Supplied entries:
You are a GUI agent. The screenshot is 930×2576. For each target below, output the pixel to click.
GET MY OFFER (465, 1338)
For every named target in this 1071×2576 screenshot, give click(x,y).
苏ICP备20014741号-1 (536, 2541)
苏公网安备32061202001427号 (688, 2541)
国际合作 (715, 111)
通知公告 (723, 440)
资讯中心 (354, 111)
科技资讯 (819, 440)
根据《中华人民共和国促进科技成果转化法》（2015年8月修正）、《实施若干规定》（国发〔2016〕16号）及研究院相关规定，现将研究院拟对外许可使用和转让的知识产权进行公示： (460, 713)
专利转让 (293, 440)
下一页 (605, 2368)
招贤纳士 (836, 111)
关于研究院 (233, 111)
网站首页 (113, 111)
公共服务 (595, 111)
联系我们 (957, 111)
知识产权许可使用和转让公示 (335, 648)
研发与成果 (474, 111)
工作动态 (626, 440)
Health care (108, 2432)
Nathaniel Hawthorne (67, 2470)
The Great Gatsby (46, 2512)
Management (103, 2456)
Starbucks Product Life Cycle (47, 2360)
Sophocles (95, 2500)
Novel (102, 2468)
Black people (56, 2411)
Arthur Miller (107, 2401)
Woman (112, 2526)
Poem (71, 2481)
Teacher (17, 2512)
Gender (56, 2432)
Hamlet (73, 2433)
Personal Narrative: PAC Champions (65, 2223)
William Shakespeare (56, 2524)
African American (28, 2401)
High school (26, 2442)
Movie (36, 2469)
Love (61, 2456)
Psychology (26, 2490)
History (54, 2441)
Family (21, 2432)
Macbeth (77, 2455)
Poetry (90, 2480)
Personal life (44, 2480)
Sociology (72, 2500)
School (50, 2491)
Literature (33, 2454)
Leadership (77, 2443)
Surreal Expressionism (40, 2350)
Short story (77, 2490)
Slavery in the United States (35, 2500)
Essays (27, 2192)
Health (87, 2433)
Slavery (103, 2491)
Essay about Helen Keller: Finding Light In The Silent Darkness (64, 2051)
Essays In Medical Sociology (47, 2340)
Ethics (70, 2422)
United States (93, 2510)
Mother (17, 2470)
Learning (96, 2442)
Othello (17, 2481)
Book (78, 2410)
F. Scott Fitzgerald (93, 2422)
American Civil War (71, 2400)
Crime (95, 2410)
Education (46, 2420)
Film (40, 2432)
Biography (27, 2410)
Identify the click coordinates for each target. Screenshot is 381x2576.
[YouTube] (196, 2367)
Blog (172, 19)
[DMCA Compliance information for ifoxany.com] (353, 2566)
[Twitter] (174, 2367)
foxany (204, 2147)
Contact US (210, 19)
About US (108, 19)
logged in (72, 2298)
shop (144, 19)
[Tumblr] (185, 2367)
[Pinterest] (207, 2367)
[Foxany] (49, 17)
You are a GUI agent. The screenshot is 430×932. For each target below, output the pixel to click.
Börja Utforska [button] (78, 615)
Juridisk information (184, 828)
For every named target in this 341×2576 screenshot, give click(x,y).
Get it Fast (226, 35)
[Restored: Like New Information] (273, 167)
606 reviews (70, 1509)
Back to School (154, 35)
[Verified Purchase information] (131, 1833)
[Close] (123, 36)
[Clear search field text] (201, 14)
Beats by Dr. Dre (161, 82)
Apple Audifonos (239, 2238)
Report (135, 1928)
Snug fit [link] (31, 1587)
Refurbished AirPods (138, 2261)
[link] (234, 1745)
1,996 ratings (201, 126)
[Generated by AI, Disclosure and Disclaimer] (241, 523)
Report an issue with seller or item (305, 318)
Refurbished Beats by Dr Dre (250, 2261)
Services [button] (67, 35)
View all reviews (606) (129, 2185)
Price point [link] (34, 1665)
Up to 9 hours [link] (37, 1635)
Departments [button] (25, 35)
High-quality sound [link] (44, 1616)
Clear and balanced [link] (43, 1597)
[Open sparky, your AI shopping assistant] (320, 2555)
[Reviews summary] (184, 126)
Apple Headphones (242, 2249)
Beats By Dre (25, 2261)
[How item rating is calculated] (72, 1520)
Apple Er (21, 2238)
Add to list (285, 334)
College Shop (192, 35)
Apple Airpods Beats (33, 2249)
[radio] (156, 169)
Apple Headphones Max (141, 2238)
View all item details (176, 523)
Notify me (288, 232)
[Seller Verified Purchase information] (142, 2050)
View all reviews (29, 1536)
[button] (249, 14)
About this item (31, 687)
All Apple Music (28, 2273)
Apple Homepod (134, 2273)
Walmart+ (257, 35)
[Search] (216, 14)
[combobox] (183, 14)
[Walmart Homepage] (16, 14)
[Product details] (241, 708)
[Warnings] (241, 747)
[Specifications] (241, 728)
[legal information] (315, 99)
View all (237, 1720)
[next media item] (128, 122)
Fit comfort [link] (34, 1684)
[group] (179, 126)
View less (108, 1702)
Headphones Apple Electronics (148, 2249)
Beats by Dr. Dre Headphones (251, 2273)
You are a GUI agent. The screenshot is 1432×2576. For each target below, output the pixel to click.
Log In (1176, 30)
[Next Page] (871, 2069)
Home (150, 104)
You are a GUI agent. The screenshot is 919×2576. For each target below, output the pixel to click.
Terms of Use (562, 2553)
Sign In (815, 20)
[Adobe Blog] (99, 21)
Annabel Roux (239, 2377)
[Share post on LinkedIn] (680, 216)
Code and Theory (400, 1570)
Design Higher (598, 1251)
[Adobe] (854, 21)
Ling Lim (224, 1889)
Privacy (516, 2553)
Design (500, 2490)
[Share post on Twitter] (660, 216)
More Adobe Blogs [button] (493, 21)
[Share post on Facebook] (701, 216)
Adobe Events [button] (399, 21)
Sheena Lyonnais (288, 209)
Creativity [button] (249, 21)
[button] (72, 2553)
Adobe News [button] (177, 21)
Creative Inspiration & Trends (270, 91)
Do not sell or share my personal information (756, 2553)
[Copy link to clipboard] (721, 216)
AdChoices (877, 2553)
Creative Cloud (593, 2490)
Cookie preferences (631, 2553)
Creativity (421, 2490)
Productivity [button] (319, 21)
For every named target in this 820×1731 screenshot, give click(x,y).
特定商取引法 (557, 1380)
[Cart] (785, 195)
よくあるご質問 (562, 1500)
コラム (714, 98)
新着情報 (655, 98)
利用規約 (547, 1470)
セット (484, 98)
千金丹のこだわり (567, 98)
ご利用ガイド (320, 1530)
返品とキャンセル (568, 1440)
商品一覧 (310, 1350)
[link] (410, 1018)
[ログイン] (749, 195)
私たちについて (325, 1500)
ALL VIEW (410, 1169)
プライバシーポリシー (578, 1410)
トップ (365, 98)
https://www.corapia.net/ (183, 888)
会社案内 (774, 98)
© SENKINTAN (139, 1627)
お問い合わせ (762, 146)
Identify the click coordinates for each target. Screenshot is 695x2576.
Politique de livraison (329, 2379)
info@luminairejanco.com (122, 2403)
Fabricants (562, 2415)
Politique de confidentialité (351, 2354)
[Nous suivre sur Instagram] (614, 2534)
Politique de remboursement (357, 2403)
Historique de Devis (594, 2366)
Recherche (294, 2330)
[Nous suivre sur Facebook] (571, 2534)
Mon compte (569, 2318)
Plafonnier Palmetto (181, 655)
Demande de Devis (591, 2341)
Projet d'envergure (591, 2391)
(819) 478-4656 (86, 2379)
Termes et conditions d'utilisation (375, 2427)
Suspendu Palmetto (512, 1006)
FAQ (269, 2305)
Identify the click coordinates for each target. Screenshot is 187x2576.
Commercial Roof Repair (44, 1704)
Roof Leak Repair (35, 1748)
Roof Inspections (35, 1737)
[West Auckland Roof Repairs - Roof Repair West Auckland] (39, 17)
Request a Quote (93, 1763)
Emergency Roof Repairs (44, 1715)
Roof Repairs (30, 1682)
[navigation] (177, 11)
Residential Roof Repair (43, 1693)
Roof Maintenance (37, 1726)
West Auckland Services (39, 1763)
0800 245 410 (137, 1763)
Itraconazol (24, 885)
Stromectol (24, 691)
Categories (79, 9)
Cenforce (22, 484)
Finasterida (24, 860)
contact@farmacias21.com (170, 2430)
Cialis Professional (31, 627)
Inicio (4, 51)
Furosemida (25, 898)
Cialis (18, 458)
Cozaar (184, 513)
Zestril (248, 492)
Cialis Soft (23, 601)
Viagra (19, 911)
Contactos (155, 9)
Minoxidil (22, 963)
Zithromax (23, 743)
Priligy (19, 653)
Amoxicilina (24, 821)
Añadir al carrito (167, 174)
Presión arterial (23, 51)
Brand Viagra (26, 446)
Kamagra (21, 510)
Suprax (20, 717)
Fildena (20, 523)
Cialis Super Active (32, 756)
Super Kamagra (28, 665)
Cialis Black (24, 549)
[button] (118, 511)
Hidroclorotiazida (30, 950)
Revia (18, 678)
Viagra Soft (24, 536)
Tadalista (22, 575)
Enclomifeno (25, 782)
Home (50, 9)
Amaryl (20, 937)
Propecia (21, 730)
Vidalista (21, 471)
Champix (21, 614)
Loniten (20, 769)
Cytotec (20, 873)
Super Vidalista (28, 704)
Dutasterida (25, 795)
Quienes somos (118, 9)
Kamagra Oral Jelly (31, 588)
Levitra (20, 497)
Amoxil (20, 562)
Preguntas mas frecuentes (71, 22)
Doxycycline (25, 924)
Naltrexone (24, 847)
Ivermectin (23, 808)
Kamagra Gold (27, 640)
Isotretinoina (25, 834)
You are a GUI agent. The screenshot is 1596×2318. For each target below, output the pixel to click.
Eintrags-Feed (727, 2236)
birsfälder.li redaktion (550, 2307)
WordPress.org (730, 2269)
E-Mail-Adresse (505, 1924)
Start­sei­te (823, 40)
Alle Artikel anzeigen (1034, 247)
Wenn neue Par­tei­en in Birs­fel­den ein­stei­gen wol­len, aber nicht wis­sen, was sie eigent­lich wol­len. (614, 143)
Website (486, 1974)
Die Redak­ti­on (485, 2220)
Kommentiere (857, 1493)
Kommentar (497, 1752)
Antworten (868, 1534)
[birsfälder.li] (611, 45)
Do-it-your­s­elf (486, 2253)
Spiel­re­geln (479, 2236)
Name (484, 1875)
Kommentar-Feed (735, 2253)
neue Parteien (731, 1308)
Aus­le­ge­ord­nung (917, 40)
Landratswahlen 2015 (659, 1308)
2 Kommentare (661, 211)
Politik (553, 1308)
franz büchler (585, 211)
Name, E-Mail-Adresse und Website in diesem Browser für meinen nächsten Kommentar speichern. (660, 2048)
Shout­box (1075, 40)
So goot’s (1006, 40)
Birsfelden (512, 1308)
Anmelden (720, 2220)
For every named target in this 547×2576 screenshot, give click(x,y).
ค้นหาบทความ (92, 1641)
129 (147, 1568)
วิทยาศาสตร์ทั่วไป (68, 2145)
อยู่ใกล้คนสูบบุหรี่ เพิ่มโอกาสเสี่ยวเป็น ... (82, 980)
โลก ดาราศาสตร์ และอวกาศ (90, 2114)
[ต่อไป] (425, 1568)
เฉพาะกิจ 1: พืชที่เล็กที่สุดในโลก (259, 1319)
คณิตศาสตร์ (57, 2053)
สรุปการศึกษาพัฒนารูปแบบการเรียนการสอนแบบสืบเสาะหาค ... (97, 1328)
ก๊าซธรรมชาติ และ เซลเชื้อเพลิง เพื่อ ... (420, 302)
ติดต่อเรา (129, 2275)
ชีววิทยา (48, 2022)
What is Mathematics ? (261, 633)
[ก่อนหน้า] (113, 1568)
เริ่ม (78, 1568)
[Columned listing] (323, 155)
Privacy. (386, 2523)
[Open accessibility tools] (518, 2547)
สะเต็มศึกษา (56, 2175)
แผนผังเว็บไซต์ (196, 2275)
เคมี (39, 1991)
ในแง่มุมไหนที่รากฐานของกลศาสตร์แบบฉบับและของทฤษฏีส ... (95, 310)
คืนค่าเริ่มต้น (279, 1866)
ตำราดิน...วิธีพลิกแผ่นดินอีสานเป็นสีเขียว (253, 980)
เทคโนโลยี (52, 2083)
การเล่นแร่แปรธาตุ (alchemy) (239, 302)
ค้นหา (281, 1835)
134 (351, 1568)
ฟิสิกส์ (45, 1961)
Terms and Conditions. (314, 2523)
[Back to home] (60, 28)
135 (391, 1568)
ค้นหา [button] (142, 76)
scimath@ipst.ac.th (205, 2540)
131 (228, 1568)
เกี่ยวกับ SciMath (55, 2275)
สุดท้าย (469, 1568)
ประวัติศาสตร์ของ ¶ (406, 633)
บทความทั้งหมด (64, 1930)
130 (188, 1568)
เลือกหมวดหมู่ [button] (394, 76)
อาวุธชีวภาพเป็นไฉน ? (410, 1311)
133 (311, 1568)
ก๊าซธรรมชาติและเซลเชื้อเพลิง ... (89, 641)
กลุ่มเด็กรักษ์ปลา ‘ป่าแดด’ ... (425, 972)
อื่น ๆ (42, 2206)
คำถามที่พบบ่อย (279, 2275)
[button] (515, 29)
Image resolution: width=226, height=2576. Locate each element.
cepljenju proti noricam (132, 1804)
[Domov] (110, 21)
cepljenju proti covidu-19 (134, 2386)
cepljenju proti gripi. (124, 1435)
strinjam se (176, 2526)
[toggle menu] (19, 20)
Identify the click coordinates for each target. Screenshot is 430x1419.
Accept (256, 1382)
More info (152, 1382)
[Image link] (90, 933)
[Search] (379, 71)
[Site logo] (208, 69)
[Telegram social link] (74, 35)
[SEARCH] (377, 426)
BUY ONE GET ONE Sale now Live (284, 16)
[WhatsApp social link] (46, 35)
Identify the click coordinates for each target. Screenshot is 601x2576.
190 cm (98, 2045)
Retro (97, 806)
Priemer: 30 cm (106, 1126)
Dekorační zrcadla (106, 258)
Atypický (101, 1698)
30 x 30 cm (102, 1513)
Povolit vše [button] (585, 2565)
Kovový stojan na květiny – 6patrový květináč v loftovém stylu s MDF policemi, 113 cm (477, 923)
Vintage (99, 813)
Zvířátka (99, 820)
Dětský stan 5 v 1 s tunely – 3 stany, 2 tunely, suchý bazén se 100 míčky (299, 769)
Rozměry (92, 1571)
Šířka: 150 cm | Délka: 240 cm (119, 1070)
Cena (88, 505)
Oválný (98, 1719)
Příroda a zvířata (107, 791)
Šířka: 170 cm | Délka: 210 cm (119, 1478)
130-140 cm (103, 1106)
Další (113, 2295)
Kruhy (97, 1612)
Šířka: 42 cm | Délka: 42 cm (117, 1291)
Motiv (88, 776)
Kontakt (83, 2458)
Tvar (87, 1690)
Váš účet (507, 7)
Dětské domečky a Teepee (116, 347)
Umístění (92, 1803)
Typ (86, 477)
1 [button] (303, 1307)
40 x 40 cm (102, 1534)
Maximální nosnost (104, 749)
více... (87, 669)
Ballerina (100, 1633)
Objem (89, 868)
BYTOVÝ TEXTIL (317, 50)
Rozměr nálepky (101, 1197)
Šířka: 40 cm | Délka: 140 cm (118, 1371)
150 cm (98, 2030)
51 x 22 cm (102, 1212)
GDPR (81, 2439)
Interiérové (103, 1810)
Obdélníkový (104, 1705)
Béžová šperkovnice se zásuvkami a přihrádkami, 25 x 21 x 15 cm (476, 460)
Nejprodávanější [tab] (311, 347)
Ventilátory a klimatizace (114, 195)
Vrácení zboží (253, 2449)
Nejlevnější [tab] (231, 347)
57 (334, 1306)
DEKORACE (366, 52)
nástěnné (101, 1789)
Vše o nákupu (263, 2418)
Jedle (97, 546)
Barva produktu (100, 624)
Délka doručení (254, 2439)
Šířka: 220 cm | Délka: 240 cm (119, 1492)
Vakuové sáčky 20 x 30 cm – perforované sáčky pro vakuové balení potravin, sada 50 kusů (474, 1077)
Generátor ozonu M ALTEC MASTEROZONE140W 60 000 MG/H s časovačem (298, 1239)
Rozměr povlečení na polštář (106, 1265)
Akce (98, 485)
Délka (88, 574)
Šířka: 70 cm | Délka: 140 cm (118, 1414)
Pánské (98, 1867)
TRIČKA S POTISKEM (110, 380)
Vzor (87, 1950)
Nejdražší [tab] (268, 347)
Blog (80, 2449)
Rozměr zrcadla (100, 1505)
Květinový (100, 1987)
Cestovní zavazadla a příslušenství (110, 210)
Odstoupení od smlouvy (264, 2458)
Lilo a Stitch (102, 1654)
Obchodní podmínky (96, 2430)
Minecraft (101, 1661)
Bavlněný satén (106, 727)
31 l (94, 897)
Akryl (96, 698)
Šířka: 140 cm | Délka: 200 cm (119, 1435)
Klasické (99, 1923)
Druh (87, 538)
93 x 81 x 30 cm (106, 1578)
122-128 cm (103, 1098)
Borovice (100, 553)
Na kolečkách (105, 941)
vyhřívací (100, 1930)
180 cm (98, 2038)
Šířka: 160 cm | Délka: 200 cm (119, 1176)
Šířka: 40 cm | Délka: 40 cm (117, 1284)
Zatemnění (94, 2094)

Work to be completed: Go line by line through the records above and copy each one containing "coordinates".

Response area:
Identify the click coordinates for each target. Screenshot is 381x2576.
Identify the click coordinates for each target. Screenshot is 695x2576.
Identify the click coordinates for each target. Screenshot is 187x2576.
Identify the click coordinates for each target. Screenshot is 430x1419.
Identify the click coordinates for each target. Screenshot is 601x2576.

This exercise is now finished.